Penso, comunque, che una spiegazione vi sia dovuta: la stazione nella quale Marzia si trova non è altro che un limbo, una specie di sala d'attesa per i morti. I binari li dividono, raggruppandoli in base alle cause della loro morte. Il 34B è il padiglione riservato a coloro morti in modo violento.

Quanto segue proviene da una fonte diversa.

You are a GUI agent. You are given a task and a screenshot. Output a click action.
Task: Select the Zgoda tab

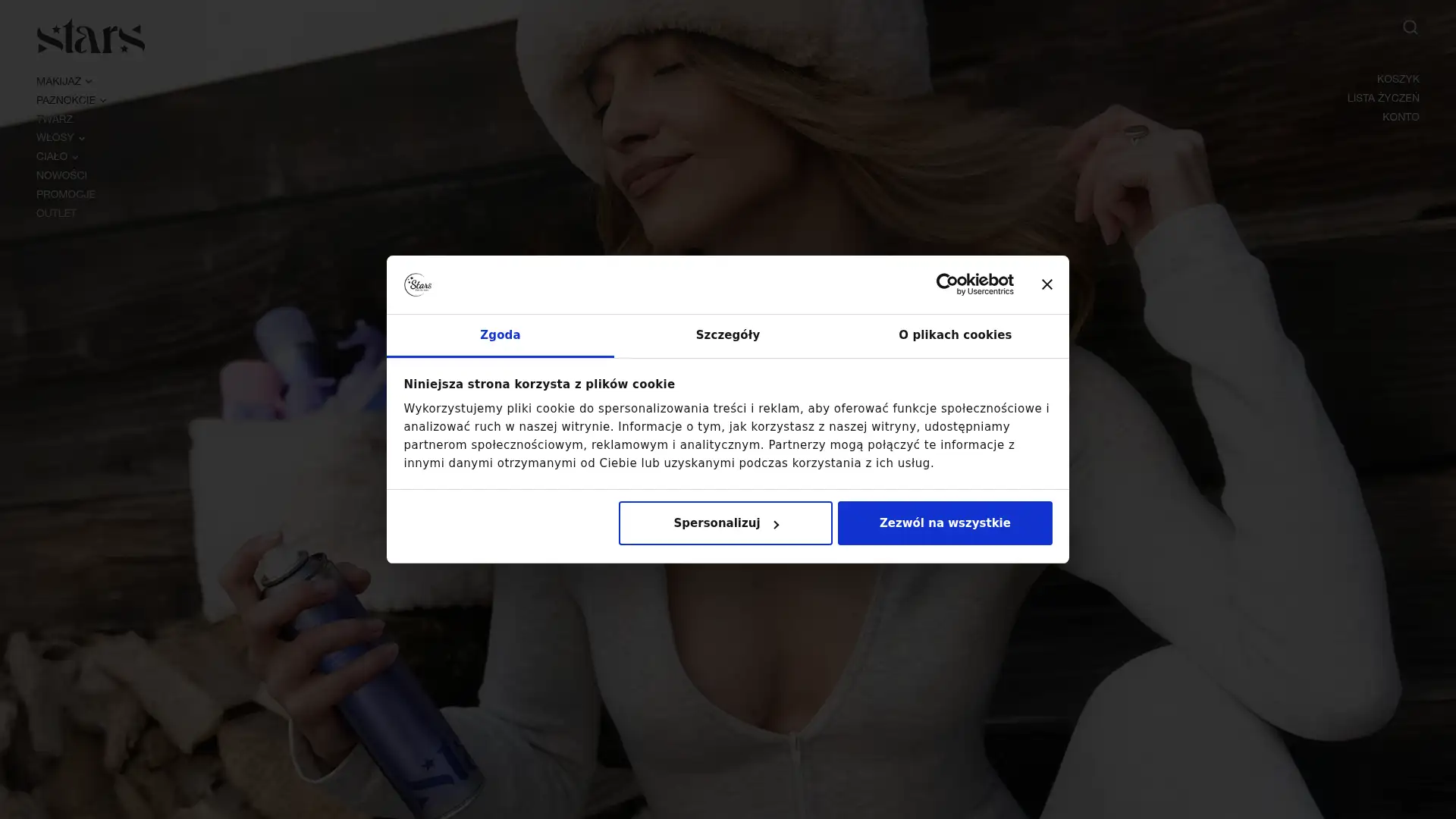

I treni, l'attesa ed il viaggio non servono che a prepararli alla reincarnazione o, per i credenti, al Paradiso. Lascio a voi libera interpretazione. A Marzia viene tolta la possibilità di raggiungere entrambe le mete in quanto, in seguito al suo arrivo a Roma Termini, ricorda la sua vita precedente. La Morte, che ho voluto dipingere come un vecchio cieco, le da la possibilità di tramutarsi in un sentimento: un déjà-vu.
La donna vagherà quindi per il mondo, "raccontando la sua storia" perché nel momento in cui la si dovesse incontrare i vivi proveranno ciò che ha provato lei: il peso dei ricordi di una vita passata, per quanto flebili. Questa è la mia interpretazione fantasy di un sentimento che trovo bellissimo e che mi affascina da sempre. Grazie per aver letto!